** Input data **

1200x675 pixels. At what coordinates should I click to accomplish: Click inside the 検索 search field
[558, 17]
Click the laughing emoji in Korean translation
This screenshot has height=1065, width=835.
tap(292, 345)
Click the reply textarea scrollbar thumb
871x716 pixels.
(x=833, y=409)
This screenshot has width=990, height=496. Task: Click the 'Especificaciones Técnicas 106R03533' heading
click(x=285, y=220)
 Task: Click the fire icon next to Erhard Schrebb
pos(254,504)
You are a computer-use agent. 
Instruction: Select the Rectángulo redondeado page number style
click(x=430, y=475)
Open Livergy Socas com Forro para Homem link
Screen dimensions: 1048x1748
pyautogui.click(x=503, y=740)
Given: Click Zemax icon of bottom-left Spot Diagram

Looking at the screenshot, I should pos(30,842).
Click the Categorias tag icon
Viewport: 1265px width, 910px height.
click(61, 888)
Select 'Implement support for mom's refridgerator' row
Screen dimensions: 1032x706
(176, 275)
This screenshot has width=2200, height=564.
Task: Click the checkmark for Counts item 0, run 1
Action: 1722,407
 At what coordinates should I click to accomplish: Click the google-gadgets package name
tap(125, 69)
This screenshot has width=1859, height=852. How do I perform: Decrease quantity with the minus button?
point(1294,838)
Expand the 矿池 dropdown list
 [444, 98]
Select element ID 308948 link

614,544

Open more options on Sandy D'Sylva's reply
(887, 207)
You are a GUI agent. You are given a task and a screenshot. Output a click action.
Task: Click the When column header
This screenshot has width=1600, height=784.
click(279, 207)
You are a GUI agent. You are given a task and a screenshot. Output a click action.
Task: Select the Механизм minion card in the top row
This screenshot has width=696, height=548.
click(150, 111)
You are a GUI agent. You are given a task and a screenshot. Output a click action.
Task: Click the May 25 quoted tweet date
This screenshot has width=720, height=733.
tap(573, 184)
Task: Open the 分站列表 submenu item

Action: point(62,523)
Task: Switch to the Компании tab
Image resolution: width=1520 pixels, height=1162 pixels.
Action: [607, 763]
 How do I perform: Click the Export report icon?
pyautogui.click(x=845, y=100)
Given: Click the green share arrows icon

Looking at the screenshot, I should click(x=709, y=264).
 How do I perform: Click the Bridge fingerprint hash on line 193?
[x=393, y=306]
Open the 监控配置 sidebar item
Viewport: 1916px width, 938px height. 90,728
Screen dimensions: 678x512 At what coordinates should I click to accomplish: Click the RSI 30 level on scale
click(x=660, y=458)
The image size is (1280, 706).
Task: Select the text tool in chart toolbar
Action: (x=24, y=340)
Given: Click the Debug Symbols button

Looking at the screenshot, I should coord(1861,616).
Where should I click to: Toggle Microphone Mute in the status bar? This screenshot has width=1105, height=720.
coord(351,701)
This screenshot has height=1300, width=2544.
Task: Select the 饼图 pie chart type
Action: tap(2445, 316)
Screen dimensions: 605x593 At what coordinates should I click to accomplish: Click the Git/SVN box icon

** Directions for this task **
Output the material again, line for line.

** Exercise response **
1200x675 pixels. At what coordinates should I click to accomplish: Click inside the 検索 search field
[558, 17]
Click the laughing emoji in Korean translation
This screenshot has height=1065, width=835.
tap(292, 345)
Click the reply textarea scrollbar thumb
871x716 pixels.
(x=833, y=409)
This screenshot has width=990, height=496. Task: Click the 'Especificaciones Técnicas 106R03533' heading
click(x=285, y=220)
 Task: Click the fire icon next to Erhard Schrebb
pos(254,504)
You are a computer-use agent. 
Instruction: Select the Rectángulo redondeado page number style
click(x=430, y=475)
Open Livergy Socas com Forro para Homem link
Screen dimensions: 1048x1748
pyautogui.click(x=503, y=740)
Given: Click Zemax icon of bottom-left Spot Diagram

Looking at the screenshot, I should pos(30,842).
Click the Categorias tag icon
Viewport: 1265px width, 910px height.
click(61, 888)
Select 'Implement support for mom's refridgerator' row
Screen dimensions: 1032x706
(176, 275)
This screenshot has width=2200, height=564.
Task: Click the checkmark for Counts item 0, run 1
Action: 1722,407
 At what coordinates should I click to accomplish: Click the google-gadgets package name
tap(125, 69)
This screenshot has width=1859, height=852. How do I perform: Decrease quantity with the minus button?
point(1294,838)
Expand the 矿池 dropdown list
 [444, 98]
Select element ID 308948 link

614,544

Open more options on Sandy D'Sylva's reply
(887, 207)
You are a GUI agent. You are given a task and a screenshot. Output a click action.
Task: Click the When column header
This screenshot has width=1600, height=784.
click(279, 207)
You are a GUI agent. You are given a task and a screenshot. Output a click action.
Task: Select the Механизм minion card in the top row
This screenshot has width=696, height=548.
click(150, 111)
You are a GUI agent. You are given a task and a screenshot. Output a click action.
Task: Click the May 25 quoted tweet date
This screenshot has width=720, height=733.
tap(573, 184)
Task: Open the 分站列表 submenu item

Action: point(62,523)
Task: Switch to the Компании tab
Image resolution: width=1520 pixels, height=1162 pixels.
Action: [607, 763]
 How do I perform: Click the Export report icon?
pyautogui.click(x=845, y=100)
Given: Click the green share arrows icon

Looking at the screenshot, I should click(x=709, y=264).
 How do I perform: Click the Bridge fingerprint hash on line 193?
[x=393, y=306]
Open the 监控配置 sidebar item
Viewport: 1916px width, 938px height. 90,728
Screen dimensions: 678x512 At what coordinates should I click to accomplish: Click the RSI 30 level on scale
click(x=660, y=458)
The image size is (1280, 706).
Task: Select the text tool in chart toolbar
Action: (x=24, y=340)
Given: Click the Debug Symbols button

Looking at the screenshot, I should coord(1861,616).
Where should I click to: Toggle Microphone Mute in the status bar? This screenshot has width=1105, height=720.
coord(351,701)
This screenshot has height=1300, width=2544.
Task: Select the 饼图 pie chart type
Action: tap(2445, 316)
Screen dimensions: 605x593 At what coordinates should I click to accomplish: Click the Git/SVN box icon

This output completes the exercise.